Plus ancrée dans la réalité, sur l’Apple Store uniquement, l’appli My Make Up Coach montre des looks réalisés sur des femmes approchées dans des castings de rue. L’idée est que les tutos soient réutilisables au quotidien, par toutes les femmes (novices ou expertes), quels que soient leur niveau de vie, leur ethnie, leur âge. Des tutos real life sont également proposés : se maquiller en voiture, rattraper son make-up après une averse, quelques gestes pour créer un maquillage sophistiqué express dans un lieu public. Les marques citées appartiennent à divers réseaux de distribution : parfumerie sélective, parapharmacie, grande distribution, e-shop. Un algorithme permet d’obtenir une recommandation personnalisée dès lors que le profil exact de l’utilisatrice a été créé.

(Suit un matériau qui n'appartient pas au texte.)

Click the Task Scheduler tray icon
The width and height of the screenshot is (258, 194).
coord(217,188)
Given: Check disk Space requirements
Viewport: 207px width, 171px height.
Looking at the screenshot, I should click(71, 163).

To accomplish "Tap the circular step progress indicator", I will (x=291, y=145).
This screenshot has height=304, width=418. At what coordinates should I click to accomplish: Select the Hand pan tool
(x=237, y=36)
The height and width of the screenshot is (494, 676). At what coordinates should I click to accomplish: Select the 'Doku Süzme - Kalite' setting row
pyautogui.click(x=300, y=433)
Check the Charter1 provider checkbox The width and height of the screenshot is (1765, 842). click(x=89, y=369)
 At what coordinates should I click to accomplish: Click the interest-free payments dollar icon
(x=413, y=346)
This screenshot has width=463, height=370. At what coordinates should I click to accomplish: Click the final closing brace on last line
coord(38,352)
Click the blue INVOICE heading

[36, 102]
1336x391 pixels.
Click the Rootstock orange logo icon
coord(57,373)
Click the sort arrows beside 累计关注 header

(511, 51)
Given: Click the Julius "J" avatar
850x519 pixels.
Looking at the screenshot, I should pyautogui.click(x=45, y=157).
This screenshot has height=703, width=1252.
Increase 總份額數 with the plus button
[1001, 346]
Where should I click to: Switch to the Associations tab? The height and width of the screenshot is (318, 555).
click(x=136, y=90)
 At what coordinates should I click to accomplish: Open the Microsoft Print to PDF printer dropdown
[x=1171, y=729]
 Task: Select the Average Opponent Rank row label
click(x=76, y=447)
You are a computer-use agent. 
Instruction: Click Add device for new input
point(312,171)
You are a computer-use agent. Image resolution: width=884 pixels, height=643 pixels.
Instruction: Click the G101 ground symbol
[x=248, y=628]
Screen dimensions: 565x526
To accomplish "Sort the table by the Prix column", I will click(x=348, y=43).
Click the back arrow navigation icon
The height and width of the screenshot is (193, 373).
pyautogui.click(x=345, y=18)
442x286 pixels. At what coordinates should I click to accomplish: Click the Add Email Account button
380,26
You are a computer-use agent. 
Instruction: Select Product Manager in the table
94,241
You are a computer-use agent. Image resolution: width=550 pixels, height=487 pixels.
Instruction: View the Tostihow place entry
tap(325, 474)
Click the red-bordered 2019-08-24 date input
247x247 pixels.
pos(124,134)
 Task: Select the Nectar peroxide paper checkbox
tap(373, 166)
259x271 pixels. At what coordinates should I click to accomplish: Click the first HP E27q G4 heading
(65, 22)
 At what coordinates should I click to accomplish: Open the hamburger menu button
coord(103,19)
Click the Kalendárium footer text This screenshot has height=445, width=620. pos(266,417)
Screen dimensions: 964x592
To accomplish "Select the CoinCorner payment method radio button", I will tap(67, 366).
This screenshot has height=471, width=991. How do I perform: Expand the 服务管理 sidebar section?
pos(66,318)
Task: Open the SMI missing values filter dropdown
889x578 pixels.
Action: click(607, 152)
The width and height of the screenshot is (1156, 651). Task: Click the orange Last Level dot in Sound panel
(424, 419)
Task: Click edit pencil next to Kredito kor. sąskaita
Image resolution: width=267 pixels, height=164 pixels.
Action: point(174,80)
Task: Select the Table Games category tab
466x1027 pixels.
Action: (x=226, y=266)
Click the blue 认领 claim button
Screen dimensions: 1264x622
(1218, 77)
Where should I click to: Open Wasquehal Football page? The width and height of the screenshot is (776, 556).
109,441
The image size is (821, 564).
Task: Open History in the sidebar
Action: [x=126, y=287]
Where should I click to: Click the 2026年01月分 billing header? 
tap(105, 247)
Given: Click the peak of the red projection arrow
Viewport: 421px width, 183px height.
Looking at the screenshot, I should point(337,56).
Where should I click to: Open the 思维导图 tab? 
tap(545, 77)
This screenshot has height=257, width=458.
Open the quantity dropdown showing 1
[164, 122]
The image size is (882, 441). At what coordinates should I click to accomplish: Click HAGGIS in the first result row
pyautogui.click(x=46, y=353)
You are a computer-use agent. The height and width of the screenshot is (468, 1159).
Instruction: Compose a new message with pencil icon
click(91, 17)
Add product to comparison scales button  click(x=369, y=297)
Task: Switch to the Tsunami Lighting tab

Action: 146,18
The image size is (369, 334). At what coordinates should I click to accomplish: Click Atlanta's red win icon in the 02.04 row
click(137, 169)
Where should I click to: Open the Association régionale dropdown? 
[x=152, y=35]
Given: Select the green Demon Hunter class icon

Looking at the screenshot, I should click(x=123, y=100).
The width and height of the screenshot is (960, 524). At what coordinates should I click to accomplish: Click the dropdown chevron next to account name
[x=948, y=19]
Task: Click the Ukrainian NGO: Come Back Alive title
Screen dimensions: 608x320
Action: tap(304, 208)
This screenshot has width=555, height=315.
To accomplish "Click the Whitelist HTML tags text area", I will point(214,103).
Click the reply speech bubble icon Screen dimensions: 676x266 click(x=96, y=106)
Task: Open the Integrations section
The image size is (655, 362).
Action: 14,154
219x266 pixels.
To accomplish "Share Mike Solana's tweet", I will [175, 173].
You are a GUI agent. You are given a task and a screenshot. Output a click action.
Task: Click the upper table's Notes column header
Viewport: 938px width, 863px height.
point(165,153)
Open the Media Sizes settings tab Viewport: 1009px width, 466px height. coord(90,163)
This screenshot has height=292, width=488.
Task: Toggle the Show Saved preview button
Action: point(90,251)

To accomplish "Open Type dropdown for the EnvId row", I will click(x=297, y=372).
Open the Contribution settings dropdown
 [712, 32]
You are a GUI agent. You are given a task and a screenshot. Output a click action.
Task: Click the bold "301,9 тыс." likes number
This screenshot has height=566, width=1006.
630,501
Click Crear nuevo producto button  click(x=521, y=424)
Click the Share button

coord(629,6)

Des chiffres qui donnent le tournis – 25 milliards d’applications ont été téléchargées au 2e trimestre 2017, en hausse de 15% par rapport à la même période en 2016.- 15 milliards de dollars ont été dépensés sur iOS et Google Play, en hausse de 35% par rapport à l’année dernière.- Les dépenses réalisées par les consommateurs pour des applications mobiles devraient dépasser les 60 milliards de dollars au titre de l’ensemble de l’année 2017.- Le nombre d’utilisateurs de smartphones atteindra 6,3 milliards de personnes en 2021. La durée d’utilisation des applications sera alors de 3500 milliards d’heures. De 2016 à 2021, les revenus des applications et des sites mobiles seront multipliés par cinq.Selon les récentes données mondiales publiées par la plateforme analytique App Annie dédiée au marché des applications.